This just in: the Supreme Court has just sided with the Trump administration after a federal judge ordered them to pay out billions in foreign aid by midnight tonight.
Chief Justice John Roberts has put a temporary halt on the order from a lower court. The pause will last until the Supreme Court decides whether or not to completely overrule U.S. District Judge Amir Ali’s original ruling.
This comes after the Trump administration filed an appeal against the order.

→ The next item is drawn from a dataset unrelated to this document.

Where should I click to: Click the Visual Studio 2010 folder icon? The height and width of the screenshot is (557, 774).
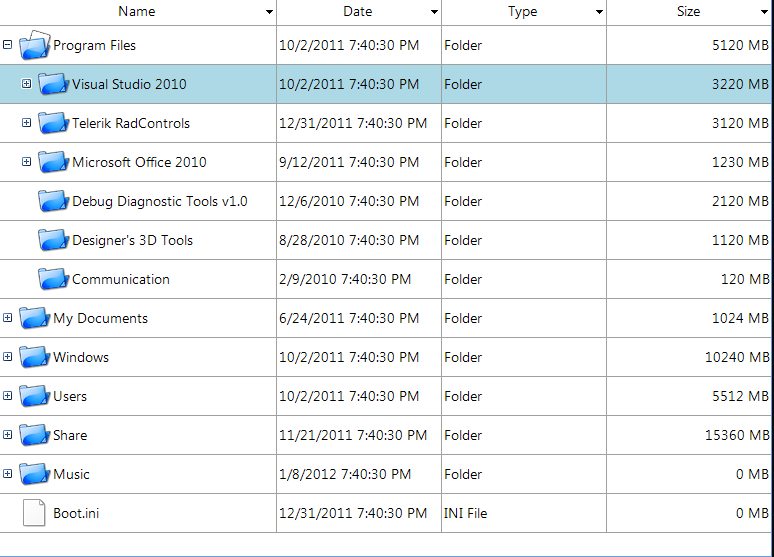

Check out the breaking news:
🚨BREAKING: The Supreme Court Temporarily halts the order requiring the Trump Administration to release BILLIONS in foreign aid. pic.twitter.com/DMn370tgoO
— Benny Johnson (@bennyjohnson) February 27, 2025
🚨 #BREAKING: SUPREME COURT SIDES WITH TRUMP – Temporarily BLOCKS lower court order, which attempted to force Trump to give BILLIONS to foreign aid
BIG WIN! 🔥 pic.twitter.com/Pj9mXWDE5b
— Nick Sortor (@nicksortor) February 27, 2025
SCOTUS steps in to temporarily stop the ridiculous lower court ruling telling the Trump administration to send out foreign aid money. pic.twitter.com/6jnp8JFxTX
— john jackson (@pvtjokerus) February 27, 2025
CBS News reported:
Chief Justice John Roberts late Wednesday granted the Trump administration’s request to put on hold a lower court order that required it to pay an estimated $2 billion in foreign assistance funds for State Department and U.S. Agency for International Development projects by midnight Wednesday.
Roberts, who oversees requests for emergency relief arising from cases in the District of Columbia, acted alone in halting the decision from a federal district judge issued Tuesday. The judge, U.S. District Judge Amir Ali, gave the State Department and USAID until 11:59 p.m. Wednesday to pay its bills to contractors for work that had been completed before Feb. 13. The Trump administration had earlier in the night asked the Supreme Court to intervene in the dispute involving frozen foreign assistance funds.
Roberts gave the State Department and USAID contractors until noon Friday to respond to the Trump administration’s request.
In its bid for emergency relief from the Supreme Court, acting Solicitor General Sarah Harris said that Ali’s order covers an estimated $2 billion and said his Wednesday night deadline “moved the goalposts.”
“It is not tailored to any actual payment deadlines associated with respondents’ invoices or drawn-down requests, or anyone else’s. And it has thrown what should be an orderly review by the government into chaos,” she wrote.
Harris said that officials at the “highest levels of government” are involved in the matter and told the Supreme Court that the Trump administration is “undertaking substantial efforts to review payment requests and release payments.”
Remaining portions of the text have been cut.